October 14, 2019

Understanding the Duties of an Executor

An executor or administrator in England and Wales is financially liable if they have a breach of duty and it results in financial loss, even when it was just an honest mistake. Are there any differences between being an executor, an administrator, or a personal representative? The difference is based on whether or not there was a will. If there is a will then a personal representative is called an executor. If no will exists, then the personal representative is called an administrator.

The person that is responsible for handling a deceased person’s assets is known as a personal representative. The deceased person’s estate includes their investments, property and other items of value. Because the personal representative has been charged with legal authority they also are responsible for correctly administering the estate and they can be held accountable if they make any mistakes.

Have You Been Selected to be an Executor of an Estate?

If the will of a deceased person has named you as such then you will be the estate’s executor. When a person dies with no will in place, there are some strict laws called the Rules of Intestacy that will determine who the administrator will be. These rules also govern how the estate will be distributed.

The Responsibilities and Duties of an Executor Explained

If you find yourself appointed as executor in a will it can mean having time-consuming duties that are often complicated to manage and it can take as long as a year to complete the process. Since an executor is legally responsible for the administration of the estate, it is very important things are done right and in accordance with the law and the terms of the will. The executor will be held responsible for the things they do and the things they fail to do with regard to the estate.
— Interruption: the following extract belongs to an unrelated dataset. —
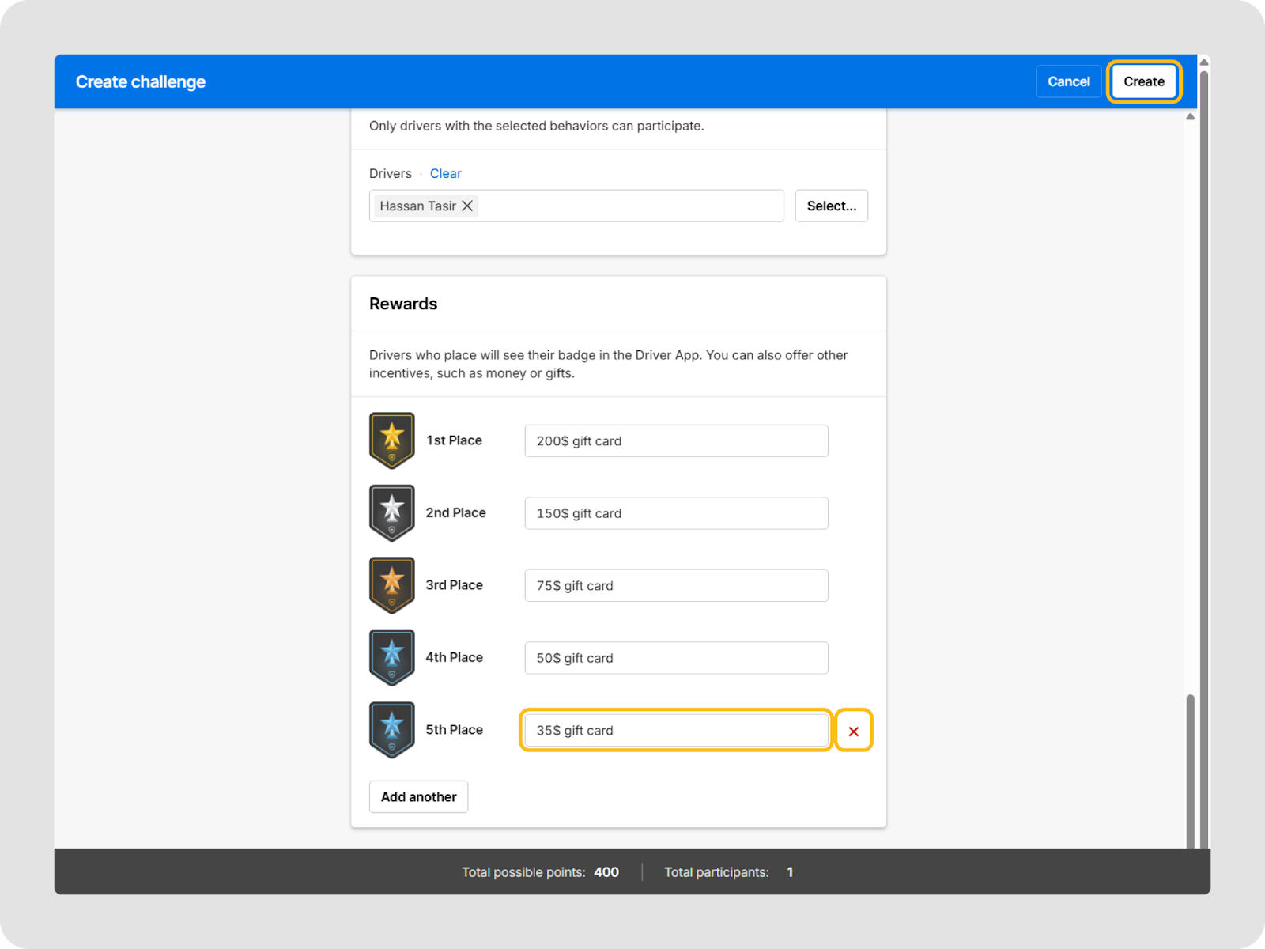Image resolution: width=1265 pixels, height=949 pixels.
Task: Click the silver 2nd Place badge icon
Action: pyautogui.click(x=391, y=512)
Because of the responsibilities imposed on the executor for administrative duties as well as tax and legal requirements, it can be a very daunting task. The responsibilities of the executor will continue throughout the entire duration of the process and can even be extended into managing an ongoing Trust.

Duties of an Executor

1. Legal Responsibilities

This will usually require going to court and applying to get a Grant of Representation which confirms you have the authority to administer the estate. When it is done in the will it is called the Grant of Probate. When there is no will in place then it’s called Letters of Administration. You’ll also have the responsibility of managing any legitimate claims against the Estate.

2. Tax Responsibilities

You will have to have the IHT return prepared and arrange to pay any inheritance tax the estate owes. It will also be necessary to complete capital gains and income tax returns and pay any amount that is outstanding.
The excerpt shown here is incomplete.